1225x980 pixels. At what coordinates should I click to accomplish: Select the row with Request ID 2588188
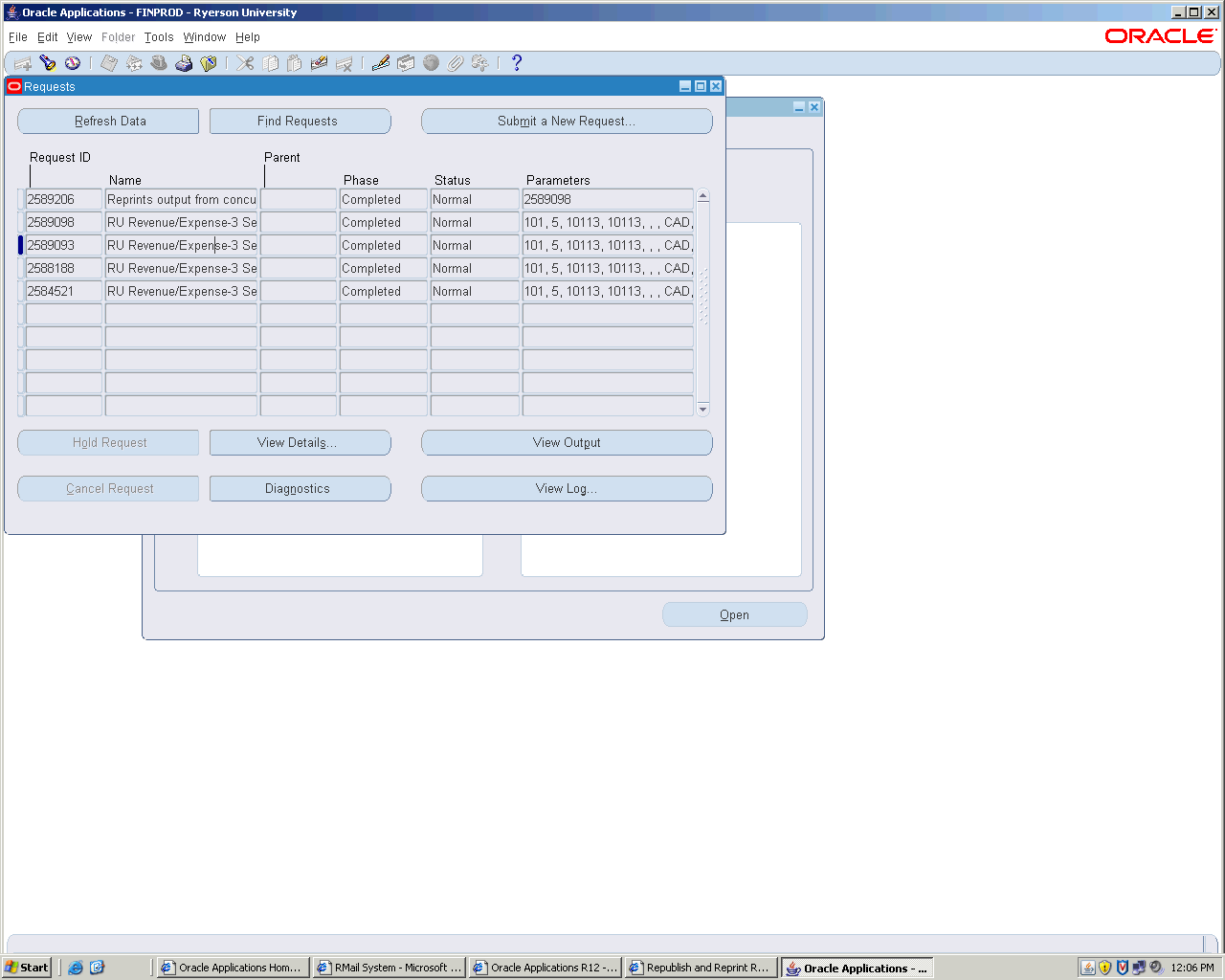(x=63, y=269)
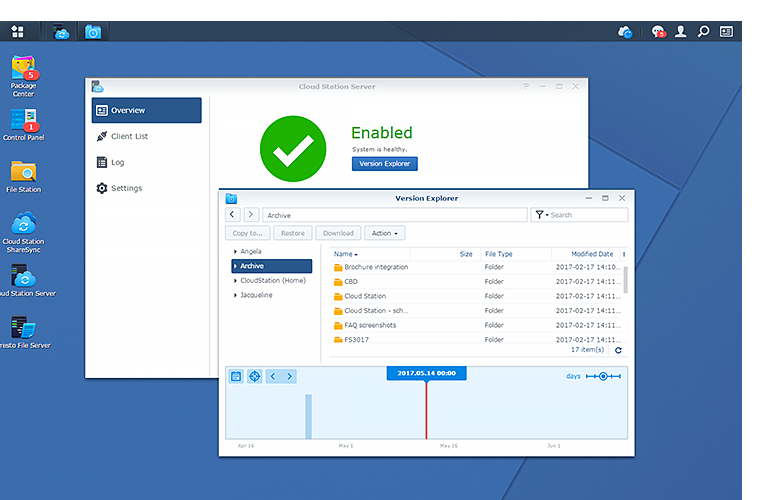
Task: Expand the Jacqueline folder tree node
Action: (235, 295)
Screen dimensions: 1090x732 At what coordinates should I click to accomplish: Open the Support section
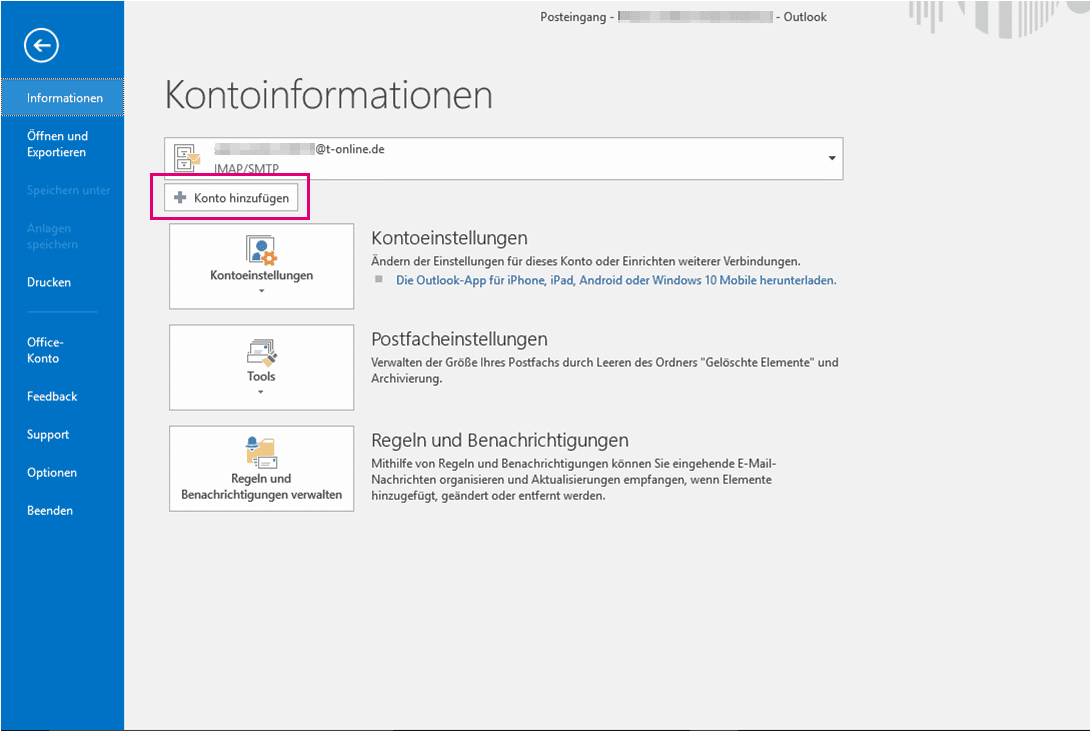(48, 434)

--

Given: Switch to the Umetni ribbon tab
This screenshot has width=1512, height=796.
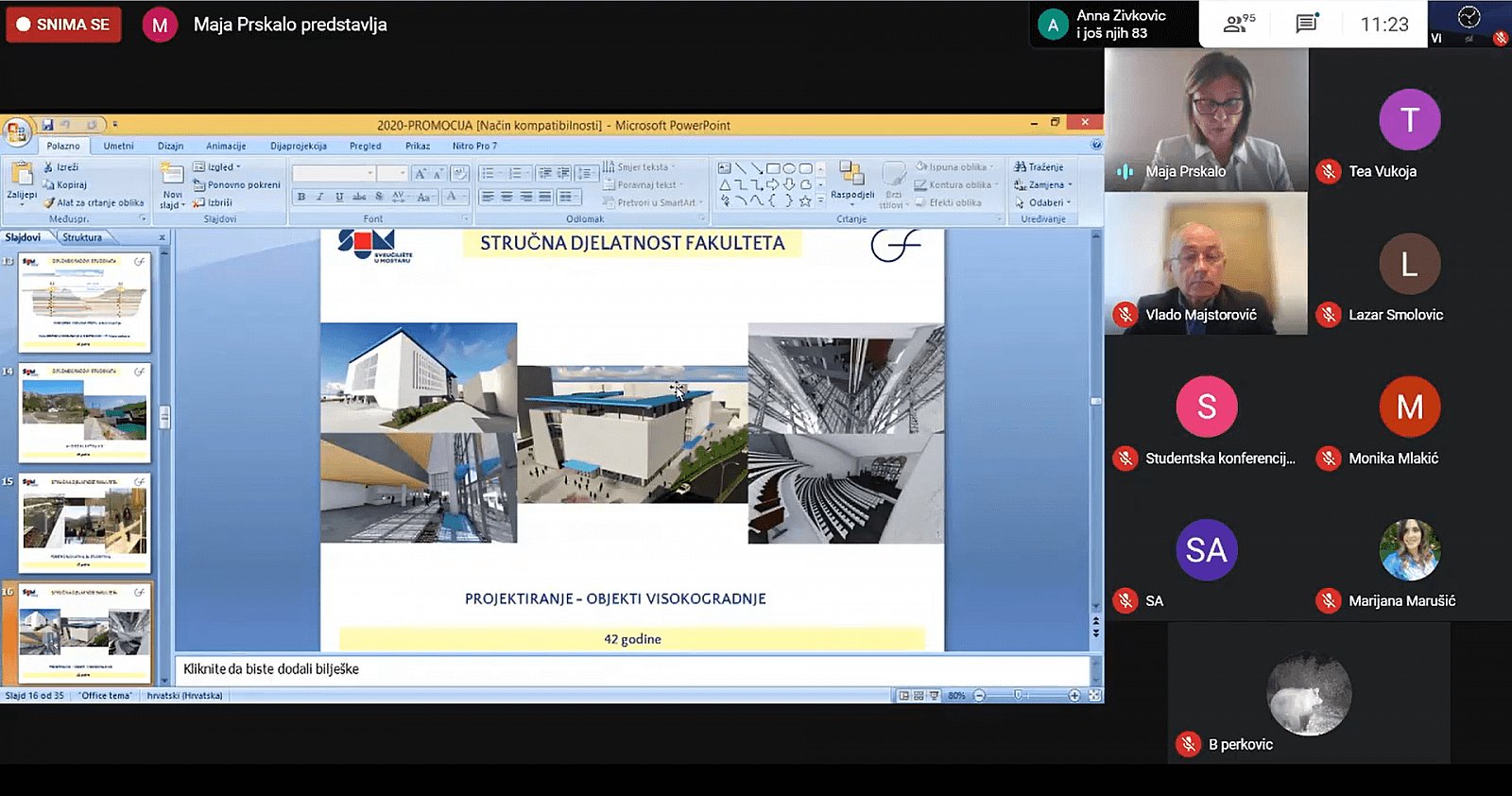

---

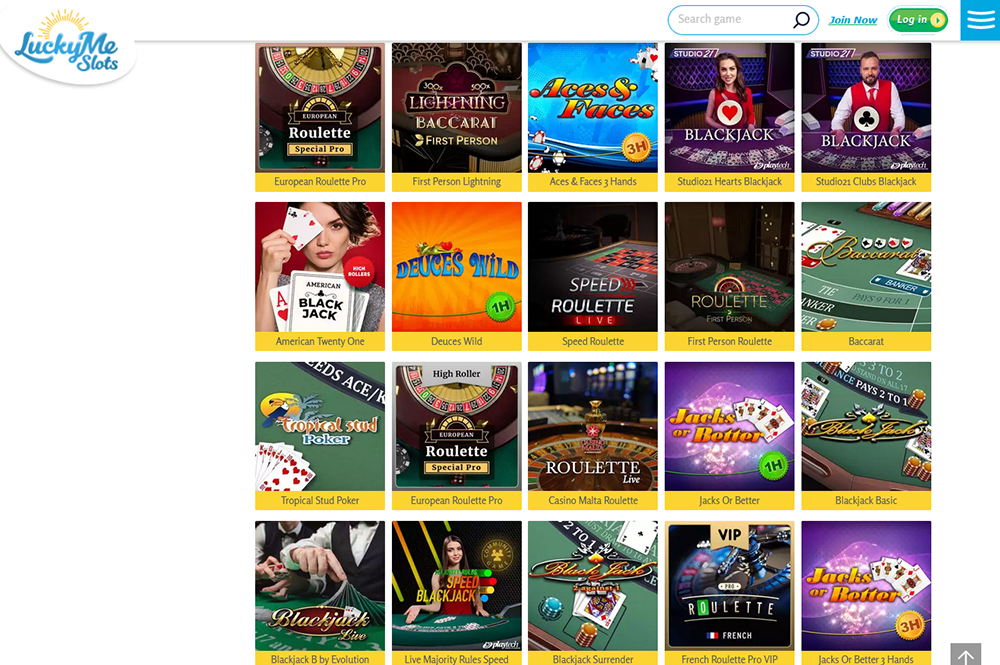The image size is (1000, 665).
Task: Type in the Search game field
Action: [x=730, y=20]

_WORK ORDER:_ Using the data above, repeat exactly the lines that begin at the line with "Given: Switch to the Umetni ribbon tab" and end at the line with "This screenshot has width=1512, height=796.", both ends included.

_EXERCISE RESULT:_
Given: Switch to the Umetni ribbon tab
This screenshot has width=1512, height=796.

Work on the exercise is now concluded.